Please note, however, that none of the above permits are available if a person has previously failed a board in another state and the same has not been rectified; if he has had his license suspended or revoked in another state; if applicant has taken the Northeast Regional Board or any other state and/or regional board, he is only eligible for permanent licensure in the State of West Virginia.
TEMPORARY PERMITS:
Temporary permits must have a letter to the West Virginia Board of Dental Examiners from the public health service program under which you are working requesting said temporary permit. Please note that a temporary permit shall only be utilized to work in that public health service program as applied for and no where else. Further, a temporary permit shall expire thirty days after the date of the next Northeast Regional Board or any other state and/or regional board examination given in West Virginia, and shall not be subject to renewal.
TEACHING PERMITS:
A teaching permit is only available for teaching at accredited institutions in the State of West Virginia with a letter of certification from the dean or president of said institution requesting the same, and shall only be utilized for teaching in that particular institution.

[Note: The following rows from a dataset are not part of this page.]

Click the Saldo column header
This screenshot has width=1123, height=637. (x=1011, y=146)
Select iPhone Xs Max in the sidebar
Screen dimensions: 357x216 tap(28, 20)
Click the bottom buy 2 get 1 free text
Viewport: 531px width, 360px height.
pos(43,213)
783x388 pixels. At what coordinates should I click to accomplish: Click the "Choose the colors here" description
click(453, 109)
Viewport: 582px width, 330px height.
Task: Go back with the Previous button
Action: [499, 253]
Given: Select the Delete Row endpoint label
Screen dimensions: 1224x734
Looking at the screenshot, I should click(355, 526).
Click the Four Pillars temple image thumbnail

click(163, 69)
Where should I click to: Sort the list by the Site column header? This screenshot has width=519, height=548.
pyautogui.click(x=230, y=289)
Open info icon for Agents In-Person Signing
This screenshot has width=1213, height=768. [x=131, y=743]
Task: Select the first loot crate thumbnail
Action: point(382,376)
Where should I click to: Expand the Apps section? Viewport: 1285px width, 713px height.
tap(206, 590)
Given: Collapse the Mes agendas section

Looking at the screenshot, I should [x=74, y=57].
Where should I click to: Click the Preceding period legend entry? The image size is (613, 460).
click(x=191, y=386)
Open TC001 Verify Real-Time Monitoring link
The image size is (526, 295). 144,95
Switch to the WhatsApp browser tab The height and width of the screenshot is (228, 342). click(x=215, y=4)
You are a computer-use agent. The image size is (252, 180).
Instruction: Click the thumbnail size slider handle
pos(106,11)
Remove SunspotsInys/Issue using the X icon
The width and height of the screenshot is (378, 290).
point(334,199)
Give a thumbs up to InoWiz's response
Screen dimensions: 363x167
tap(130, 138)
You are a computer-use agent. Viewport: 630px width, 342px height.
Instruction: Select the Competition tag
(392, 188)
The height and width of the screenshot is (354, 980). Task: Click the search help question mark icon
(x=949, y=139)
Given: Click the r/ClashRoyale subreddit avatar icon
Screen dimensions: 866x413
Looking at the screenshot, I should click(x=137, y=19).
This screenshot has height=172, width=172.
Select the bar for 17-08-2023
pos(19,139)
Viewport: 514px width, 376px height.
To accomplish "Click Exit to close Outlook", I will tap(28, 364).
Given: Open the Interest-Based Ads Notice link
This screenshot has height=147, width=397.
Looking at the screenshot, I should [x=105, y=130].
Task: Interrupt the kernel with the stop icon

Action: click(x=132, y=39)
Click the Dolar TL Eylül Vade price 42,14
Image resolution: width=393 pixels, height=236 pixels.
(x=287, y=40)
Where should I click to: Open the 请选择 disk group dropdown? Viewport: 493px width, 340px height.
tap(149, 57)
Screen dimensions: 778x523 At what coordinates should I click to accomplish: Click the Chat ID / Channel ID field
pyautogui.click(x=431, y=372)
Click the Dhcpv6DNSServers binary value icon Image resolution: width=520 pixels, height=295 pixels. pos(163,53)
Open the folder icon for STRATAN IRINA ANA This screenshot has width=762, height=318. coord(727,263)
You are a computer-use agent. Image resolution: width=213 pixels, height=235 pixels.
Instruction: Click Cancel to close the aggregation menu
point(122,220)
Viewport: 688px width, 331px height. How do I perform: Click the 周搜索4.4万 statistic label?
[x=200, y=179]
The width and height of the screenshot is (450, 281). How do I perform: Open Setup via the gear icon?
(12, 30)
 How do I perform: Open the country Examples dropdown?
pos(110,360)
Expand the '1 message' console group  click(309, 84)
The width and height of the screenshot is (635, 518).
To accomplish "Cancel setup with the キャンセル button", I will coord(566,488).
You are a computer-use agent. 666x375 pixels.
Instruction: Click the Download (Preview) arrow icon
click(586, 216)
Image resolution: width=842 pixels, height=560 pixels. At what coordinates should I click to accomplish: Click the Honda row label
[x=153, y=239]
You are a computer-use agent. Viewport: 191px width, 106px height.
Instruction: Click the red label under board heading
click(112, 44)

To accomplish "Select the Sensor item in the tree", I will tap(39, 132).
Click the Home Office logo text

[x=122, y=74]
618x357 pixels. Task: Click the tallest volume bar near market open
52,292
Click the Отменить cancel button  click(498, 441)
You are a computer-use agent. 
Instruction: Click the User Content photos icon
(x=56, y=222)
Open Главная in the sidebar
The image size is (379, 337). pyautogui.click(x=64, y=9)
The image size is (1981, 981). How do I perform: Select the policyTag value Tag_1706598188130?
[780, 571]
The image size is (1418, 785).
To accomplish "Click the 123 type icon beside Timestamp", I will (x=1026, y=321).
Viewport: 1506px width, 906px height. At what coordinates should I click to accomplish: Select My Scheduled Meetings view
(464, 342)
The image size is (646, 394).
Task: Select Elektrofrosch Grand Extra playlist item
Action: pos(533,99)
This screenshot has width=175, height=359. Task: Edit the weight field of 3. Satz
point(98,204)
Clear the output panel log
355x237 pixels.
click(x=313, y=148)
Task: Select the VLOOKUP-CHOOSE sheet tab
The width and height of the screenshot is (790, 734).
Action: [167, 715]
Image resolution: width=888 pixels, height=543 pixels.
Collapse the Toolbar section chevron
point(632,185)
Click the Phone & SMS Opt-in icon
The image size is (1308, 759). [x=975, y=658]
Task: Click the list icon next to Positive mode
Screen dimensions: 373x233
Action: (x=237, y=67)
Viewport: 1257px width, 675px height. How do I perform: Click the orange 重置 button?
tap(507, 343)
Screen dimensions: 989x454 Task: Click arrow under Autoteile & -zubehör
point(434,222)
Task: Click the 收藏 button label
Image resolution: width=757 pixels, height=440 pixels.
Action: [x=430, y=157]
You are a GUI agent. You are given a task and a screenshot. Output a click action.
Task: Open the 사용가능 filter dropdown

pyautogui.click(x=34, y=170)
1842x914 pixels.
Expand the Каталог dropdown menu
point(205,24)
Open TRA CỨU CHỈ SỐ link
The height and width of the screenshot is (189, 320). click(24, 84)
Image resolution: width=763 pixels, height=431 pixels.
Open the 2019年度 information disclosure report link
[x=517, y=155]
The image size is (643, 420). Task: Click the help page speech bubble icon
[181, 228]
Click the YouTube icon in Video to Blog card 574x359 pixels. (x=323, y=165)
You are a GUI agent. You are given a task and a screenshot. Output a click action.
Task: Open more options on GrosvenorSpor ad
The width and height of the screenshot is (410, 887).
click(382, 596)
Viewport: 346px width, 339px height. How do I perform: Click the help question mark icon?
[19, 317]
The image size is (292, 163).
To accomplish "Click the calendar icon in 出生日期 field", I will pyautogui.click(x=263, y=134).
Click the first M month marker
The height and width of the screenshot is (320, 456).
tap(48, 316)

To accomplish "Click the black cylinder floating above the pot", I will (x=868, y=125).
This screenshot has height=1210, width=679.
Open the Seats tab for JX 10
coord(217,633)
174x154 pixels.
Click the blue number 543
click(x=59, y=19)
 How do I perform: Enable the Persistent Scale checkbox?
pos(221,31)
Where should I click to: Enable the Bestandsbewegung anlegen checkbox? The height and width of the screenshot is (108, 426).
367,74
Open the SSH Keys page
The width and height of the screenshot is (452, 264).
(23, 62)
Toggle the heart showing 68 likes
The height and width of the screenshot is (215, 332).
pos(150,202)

Further, a teaching permit shall be valid for a period of one year and may be reissued by the Board in its discretion.
DENTAL INTERN OR DENTAL RESIDENCY PERMITS:
A dental intern or dental residency permit is for a person doing work in a specialty or postgraduate field which must have a request from the institution sponsoring said program, which permit shall only be utilized in the educational program. Further, a dental intern or dental residency permit shall expire at the end of one year or on the date the dental internship or residency is discontinued, whichever first occurs.
INFORMATION FOR ALL APPLICANTS:
West Virginia does not require United States citizenship for licensure, but, however, does require a certificate showing the applicant's intention of obtaining citizenship in the United States. Further, West Virginia shall not issue a license and/or any permit unless the applicant is a graduate of a school accredited by the American Dental Association.
In order to be able to sit for any examination or interview, as hereinabove mentioned, the deadline for receipt of the applications by the Board is three (3) weeks prior to the next meeting of the Board.
Please note that if any applicant fails to show for a meeting with the Board after notification, the applicant will not be informed of the next examination and interview unless the applicant specifically writes requesting information of the next Board meeting.
Further, all blanks in the application must be filled in with photograph attached and sealed by a notary public and/or school where applicable or the same shall be returned for completion. If certain sections are not applicable, please denote this by placing N/A in the blank on the application. Please note that the application must show your addresses for the past ten years regardless of whether or not your were employed.
The State of West Virginia DOES NOT have reciprocity with any other state.
A copy of the West Virginia State Dental Law and Dental Regulations can be obtained through this web site, which pursuant to the application shall be read by the applicant prior to the examination as denoted on the application.